Germany’s manufacturing PMI rose to 50.7 in February from 49.1, moving back into expansionary territory for the first time in more than three and a half years.
New orders increased robustly, including from abroad, and order backlogs rose for the first time since mid-2022.
“German industry is growing again,” de la Rubia commented, highlighting robust growth in new orders and a modest rise in order backlogs for the first time since mid-2022.
Foreign demand also strengthened after six months of decline.
According to de la Rubia, higher public spending on infrastructure and defence, combined with stronger foreign demand, is helping support the turnaround.
Survey data suggest Germany’s economy may have grown visibly in the first quarter, barring a sharp deterioration in March.
Business expectations for the year ahead have also improved, reinforcing signs that Europe’s largest economy could finally be emerging from its prolonged industrial slump.
France, however, continues to lag behind. The French composite PMI stood at 49.9 in February, just below the expansion threshold, indicating that overall private sector activity is broadly stagnating.
Manufacturing slipped back into contraction after briefly expanding in January, while services output also declined.

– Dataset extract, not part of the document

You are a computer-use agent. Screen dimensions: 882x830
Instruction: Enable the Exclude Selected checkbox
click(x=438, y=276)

Demand remains weak, particularly for exports, and hiring activity stagnated.
Jonas Feldhusen, junior economist at Hamburg Commercial Bank, said the French private sector is struggling to gain real momentum.
“The main drag continues to come from the demand side as new orders declined yet again, with the situation looking even worse for export orders,” Feldhusen said.

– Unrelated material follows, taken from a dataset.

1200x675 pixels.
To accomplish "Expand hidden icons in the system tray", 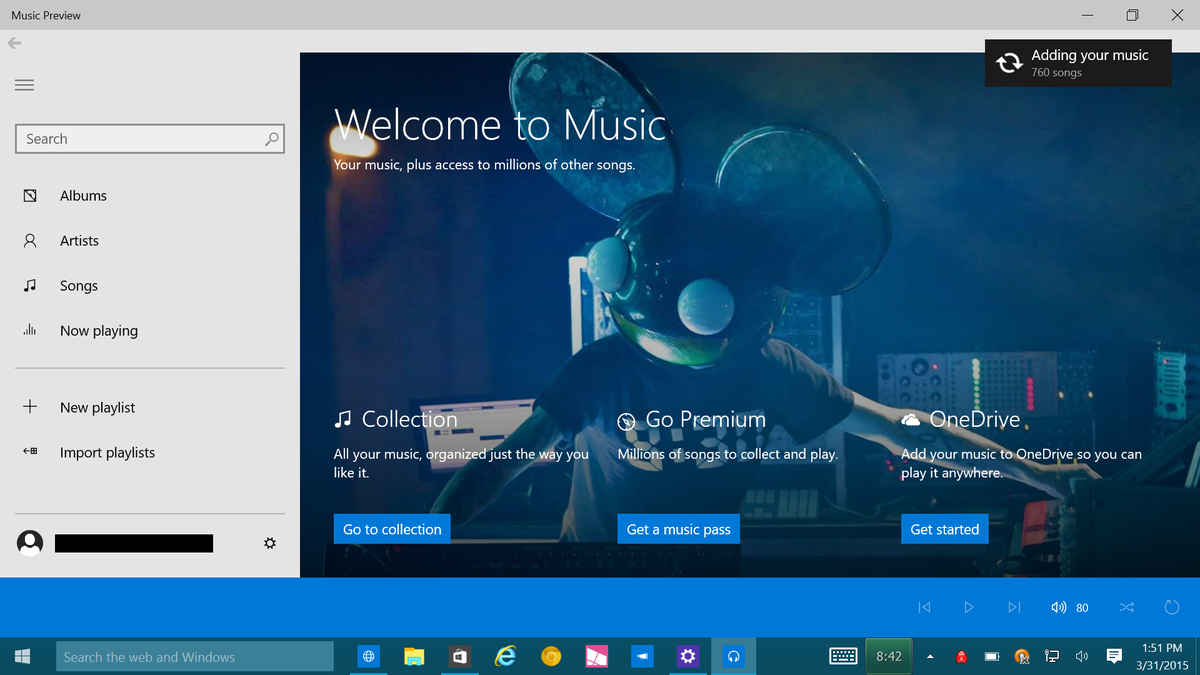I will [x=929, y=656].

Although business confidence remains above last year’s average, the lack of sustained growth in new orders points to continued fragility.
The rebound in activity comes alongside renewed price pressures, particularly in manufacturing.
Input costs across the eurozone increased at the fastest pace since December 2022, marking the joint-strongest rise in 34 months. The acceleration was driven largely by manufacturers, while cost inflation in services eased slightly.
Higher energy prices appear to be playing a role. In Germany, crude oil and natural gas prices have risen by roughly 12% to 14% in euro terms since the beginning of January, contributing to stronger increases in purchase prices. Companies were able to pass on some of these higher costs to customers, though the pace of selling price inflation eased marginally at the aggregate level.
In Germany, firms continued to raise charges solidly, while French service providers reduced prices for the first time in three months. Elsewhere in the eurozone, price increases accelerated.
For the European Central Bank, the mixed picture presents a delicate balance. Service price pressures — closely monitored by policymakers — have moderated somewhat, but remain elevated. Meanwhile, manufacturing cost pressures are building again.
With activity expanding and inflation in parts of the economy still firm, the survey suggests the ECB is unlikely to rush into changing its policy stance.
For households and businesses, the key issue is whether the nascent manufacturing recovery can be sustained without reigniting broader inflationary pressures.
February’s figures indicate the eurozone economy is on a more stable footing than in recent months, but the recovery remains uneven and vulnerable to renewed cost shocks.